## TEXTO PROPORCIONADO
%%

08 PM | 04 Feb

¡QUE VIVAN VERDI Y WAGNER!

                                                                                                                                                                   ANGELES CASO

Nunca he creído aquello de que cualquier tiempo pasado fue mejor. Pero a menudo ciertas cosas me hacen dudar de mi convicción. Me pasa eso, por ejemplo, cada vez que pienso que los dos entierros más multitudinarios que se recuerdan de personajes del siglo XIX son los de un escritor y un compositor: Victor Hugo y Giuseppe Verdi, dos gigantes del arte y de la vida. A Hugo, más de un millón de personas lo acompañaron por las calles de París camino del Panteón en mayo de 1885. A Verdi, fue casi medio millón el que lo despidió en Milán en enero de 1901.


No veo yo que las cosas vayan ahora por ahí, la verdad. Si no me equivoco, las dos últimas grandes despedidas de nuestro tiempo fueron la de la princesa Diana y la de Michael Jackson, que ni de lejos pueden compararse a mis dos extraordinarios decimonónicos. Es como si, a pesar de la extensión de la educación y de la mejora de las condiciones de vida de la mayor parte de la población, que habrían debido contribuir a hacernos más sensibles al pensamiento y a la belleza, nuestras sociedades fuesen por el contrario banalizándose.

%%

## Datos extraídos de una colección
%%

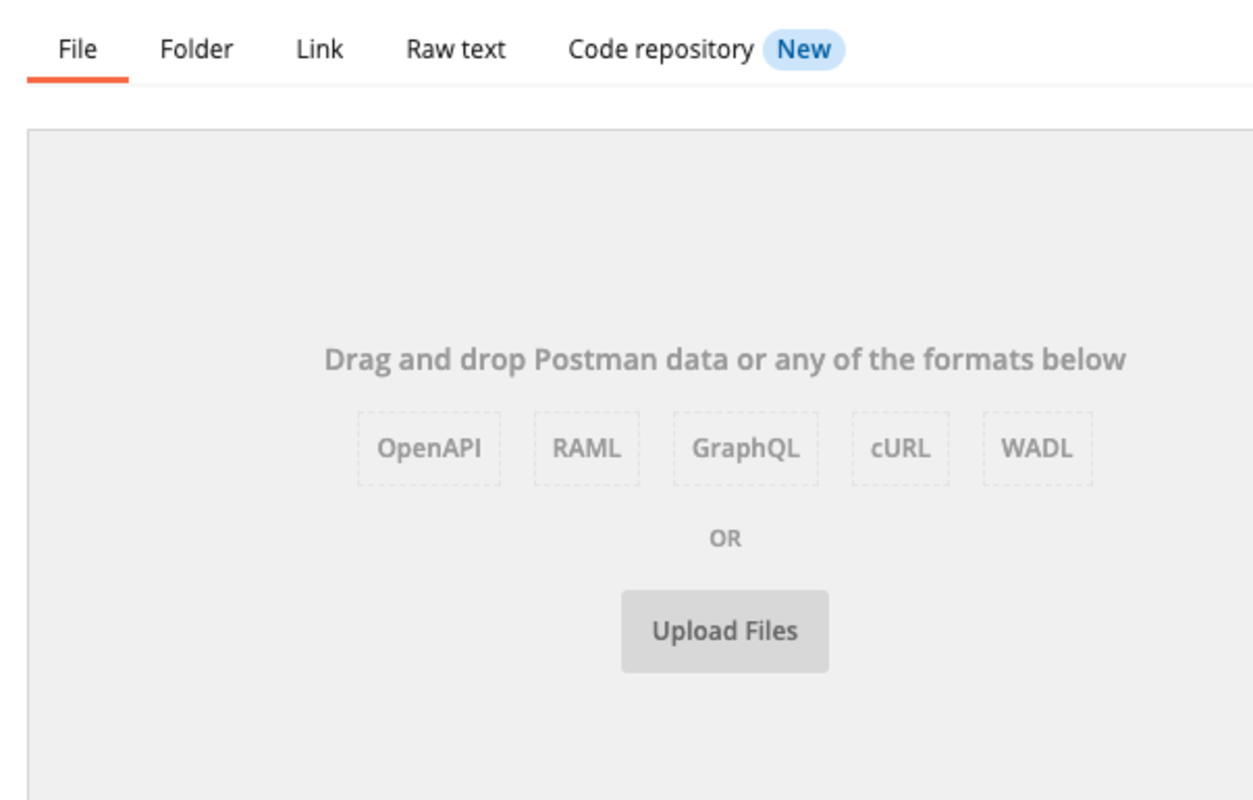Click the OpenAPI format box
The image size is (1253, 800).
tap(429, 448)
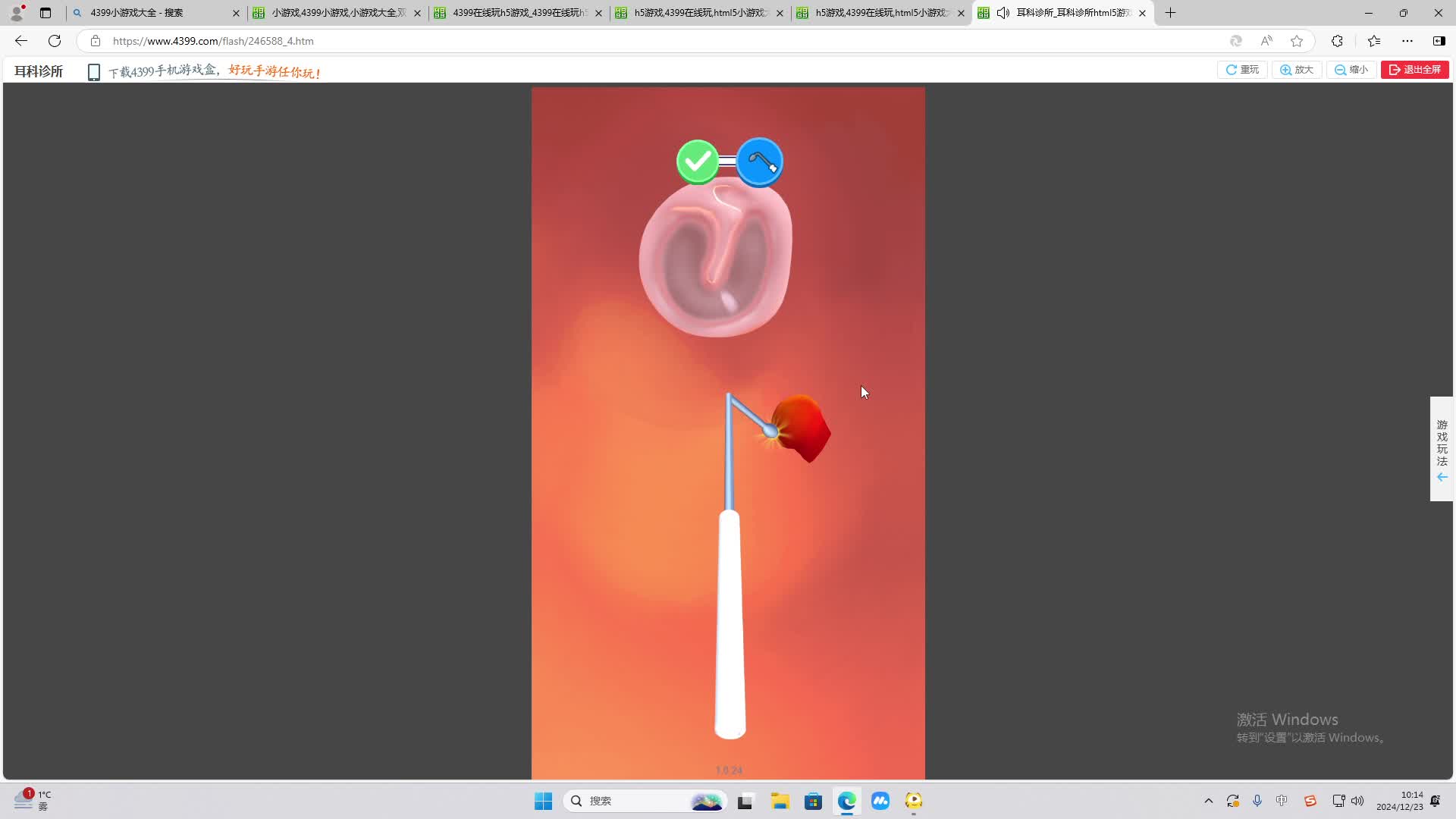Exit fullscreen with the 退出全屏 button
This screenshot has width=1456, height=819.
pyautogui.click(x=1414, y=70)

%%

## PROBLEMAS POR RESOLVER
1 – Responde con datos del artículo sobre Verdi y Wagner:
(a) ¿Cuántas personas acompañaron a Victor Hugo por las calles de París?
(b) ¿En qué ciudad y en qué mes y año despidieron a Verdi?
(c) ¿Cuáles son las dos últimas grandes despedidas de nuestro tiempo que cita el artículo?
2 – Enumera todas las personas que se nombran en el cuerpo del artículo sobre Verdi y Wagner, sin contar el título ni la firma.
3 – Prosigue el artículo sobre Verdi y Wagner a partir de su última frase.
Los registros no guardan ninguna relación con el artículo.

## TAREAS RESUELTAS
1 –
(a) Más de un millón de personas.
(b) En Milán, en enero de 1901.
(c) La de la princesa Diana y la de Michael Jackson.

2 – Victor Hugo, Giuseppe Verdi, la princesa Diana y Michael Jackson.

3 –
Detengo aquí esta reflexión pesimista y que tal vez me llevaría demasiado lejos, y dedico un ratito a recordar que en este 2013 se cumplen los doscientos años del nacimiento de Verdi y de Wagner (cuyo entierro en Bayreuth en 1883, por cierto, tampoco estuvo nada mal). Dos genios que fueron rivales en vida y que lo han seguido siendo en la posteridad: en el mundo de los aficionados a la ópera, la gente es wagneriana o verdiana, y rara vez cabe la posibilidad de admirarlos a los dos al tiempo. Los partidarios de Wagner suelen despreciar a Verdi por populachero y facilón. Los de Verdi suelen quedarse dormidos en los larguísimos y sofisticados dramas de Wagner.


Yo tengo la suerte de gozar de un gusto amplio y más bien ecléctico, en el que los dos compositores caben a la vez. Wagner consigue a veces trasladarme al cielo, pero Verdi me mantiene en cambio aferrada a la vida. A Wagner lo admiro, a Verdi lo quiero. De haberlos conocido, estoy segura de que a Wagner le habría estrechado la mano con cierto recelo. A Don Giuseppe, en cambio, le habría pegado un buen abrazo. De Wagner amo la música, es cierto, pero desprecio sus ideas mezquinamente nacionalistas, su prehitleriano culto al héroe, sus dobleces, su antisemitismo. A Verdi lo adoro por la mucha felicidad que sus obras me han regalado, pero también lo respeto por su forma de vivir, por su carácter autodidacta, por su compromiso político y social, por su lucha a favor del derecho de propiedad intelectual y de los derechos de autor, por su integridad de viejo campesino.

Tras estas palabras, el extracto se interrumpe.